Но Ньико тоже не зевал и уже во второе воскресенье исполнил свой замысел. Было совсем поздно, когда он заметил Муньоса, медленно направлявшегося в сторону парка. И хотя гладильная машина Ньико еще шипела, извергая клубы пара, и ему оставалось догладить несколько вещей, ждать он больше не мог и, не помня себя, выскочил на улицу в одной майке — лысый, весь в красных пятнах. Приблизившись к Муньосу «под покровом темной, безлунной ночи», он размахнулся и влепил ему такую зверскую оплеуху, какой еще никто и никогда не удостаивался в нашем городке.

История умалчивает, кто из них двоих первым почувствовал облегчение.
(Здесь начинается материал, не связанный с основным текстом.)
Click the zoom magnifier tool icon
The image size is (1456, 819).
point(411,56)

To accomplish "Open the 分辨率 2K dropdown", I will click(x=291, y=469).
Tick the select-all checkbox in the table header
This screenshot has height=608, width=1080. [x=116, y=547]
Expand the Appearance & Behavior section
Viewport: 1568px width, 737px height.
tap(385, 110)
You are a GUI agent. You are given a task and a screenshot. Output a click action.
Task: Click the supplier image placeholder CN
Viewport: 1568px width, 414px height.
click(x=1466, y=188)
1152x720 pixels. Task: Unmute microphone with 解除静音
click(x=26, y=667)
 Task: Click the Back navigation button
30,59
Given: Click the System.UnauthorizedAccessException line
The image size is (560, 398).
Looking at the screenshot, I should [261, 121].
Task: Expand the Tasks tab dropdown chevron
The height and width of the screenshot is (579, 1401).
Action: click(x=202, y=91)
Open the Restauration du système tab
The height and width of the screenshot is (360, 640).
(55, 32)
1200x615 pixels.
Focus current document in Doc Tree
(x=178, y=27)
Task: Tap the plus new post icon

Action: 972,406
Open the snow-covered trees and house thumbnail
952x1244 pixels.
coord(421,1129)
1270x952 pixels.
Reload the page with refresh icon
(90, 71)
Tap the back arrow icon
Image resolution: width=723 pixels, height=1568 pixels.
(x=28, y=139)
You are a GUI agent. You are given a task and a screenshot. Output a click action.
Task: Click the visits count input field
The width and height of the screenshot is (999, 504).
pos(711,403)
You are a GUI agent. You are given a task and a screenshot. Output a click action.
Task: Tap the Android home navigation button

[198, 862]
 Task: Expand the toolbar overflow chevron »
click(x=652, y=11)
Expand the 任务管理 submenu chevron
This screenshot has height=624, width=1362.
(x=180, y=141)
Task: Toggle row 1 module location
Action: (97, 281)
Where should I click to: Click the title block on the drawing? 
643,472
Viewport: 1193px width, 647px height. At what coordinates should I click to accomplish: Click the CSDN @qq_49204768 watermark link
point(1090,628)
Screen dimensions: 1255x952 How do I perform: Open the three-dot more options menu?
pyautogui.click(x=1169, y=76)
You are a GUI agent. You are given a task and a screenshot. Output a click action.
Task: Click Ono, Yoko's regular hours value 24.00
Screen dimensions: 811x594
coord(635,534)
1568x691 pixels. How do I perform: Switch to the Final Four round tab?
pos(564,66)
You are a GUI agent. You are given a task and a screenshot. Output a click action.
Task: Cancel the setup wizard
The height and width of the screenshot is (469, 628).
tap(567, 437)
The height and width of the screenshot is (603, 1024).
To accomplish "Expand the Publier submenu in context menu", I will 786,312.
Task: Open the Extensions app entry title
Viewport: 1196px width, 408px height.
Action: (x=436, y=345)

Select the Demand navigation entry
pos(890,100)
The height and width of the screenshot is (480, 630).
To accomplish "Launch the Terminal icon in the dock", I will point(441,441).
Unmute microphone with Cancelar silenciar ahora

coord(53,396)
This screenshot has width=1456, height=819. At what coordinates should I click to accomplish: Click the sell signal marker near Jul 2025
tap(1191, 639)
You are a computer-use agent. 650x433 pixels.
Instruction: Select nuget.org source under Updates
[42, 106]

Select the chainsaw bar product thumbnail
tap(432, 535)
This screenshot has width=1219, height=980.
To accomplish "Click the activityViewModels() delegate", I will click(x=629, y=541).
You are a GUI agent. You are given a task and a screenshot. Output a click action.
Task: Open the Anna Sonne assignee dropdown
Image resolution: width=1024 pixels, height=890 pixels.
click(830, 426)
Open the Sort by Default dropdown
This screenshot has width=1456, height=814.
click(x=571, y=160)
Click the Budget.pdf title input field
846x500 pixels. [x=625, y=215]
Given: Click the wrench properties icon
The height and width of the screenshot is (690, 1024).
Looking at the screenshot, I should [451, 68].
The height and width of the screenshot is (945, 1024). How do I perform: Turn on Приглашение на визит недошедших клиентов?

Поистине все произошло настолько стремительно, что выяснить это просто невозможно. Мы же, со своей стороны, лишь подтвердим слова Ньико, который позднее поведал, будто сразу же ощутил, как кожа его очищается от пятен, а на голове вырастают волосы. Что же касается Муньоса, то он встрепенулся и, повернувшись к Ньико, произнес фразу, три года вертевшуюся у него на языке:

— Кстати, Ньико, зайди-ка ты завтра ко мне забрать белье в стирку.

Вот и все. Что тут добавишь? В жизни такое случается, такие чудеса творятся — только диву даешься.

1968.

Не надо возвращать мертвецов

(Перевод Г. Степанова)

Не срезайте для меня цветов

и не говорите, когда он утрет.

Кто теперь помнит о Самуэле?

Его убили, отняли у нас через двадцать лет после смерти. Кто это сделал и зачем? Зачем нужно было это делать, если он казался нам живее нас самих, живее, чем при жизни, в ту пору, когда звучала его гитара? Кто убил его, не совершив убийства, в этот дождливый день?

Тот, кто поступил так, убил в самом зародыше человеческое добро и человеческую мечту. И чтобы ничего похожего больше не произошло, мы расскажем вам все; конечно же понятно, мы это делаем, чтобы в сходных или подобных случаях люди не оказывались столь бездумными; зачем нужно было приносить труп человека, который жил в каждом из нас и в котором жила частица каждого из нас?

Да, так вот: мне было в те времена лет семь, а Самуэль был уже большой — высокий, черноглазый, с пышной шевелюрой. Сидит он, бывало, держит на колене гитару, левая рука поднята вверх, и пальцы бегают туда-сюда по грифу. У нас никто и понятия не имел о музыке и о том, как записывается мотив на бумаге. Хотя никто ни в чем этом не смыслил, все-таки, когда Самуэль перебирал струны гитары — а делал он это со всем удовольствием, — было так приятно его слушать, и главное, пока ты его слушал, вспоминались кто-то или что-то и становились ближе и понятнее.

И всем казалось, будто быки моста не только мощные, но еще и красивые, а бабочки, летающие над самой водой, веселые. И когда ты думал о ком-нибудь, например о Марии Селестине, то было ужасно обидно, что тебе так мало лет, и горько, что она пьет, и сама она воображалась другой: прежней Марией Селестиной, двадцатилетней, молодой, смешливой, милой и трезвой.

Все это длилось, пока была музыка; она звучала всякий раз по-иному, потому что ее никто не записывал, она сочинялась на ходу и вырывалась на простор из-под пальцев Самуэля, перебиравшего струны гитары.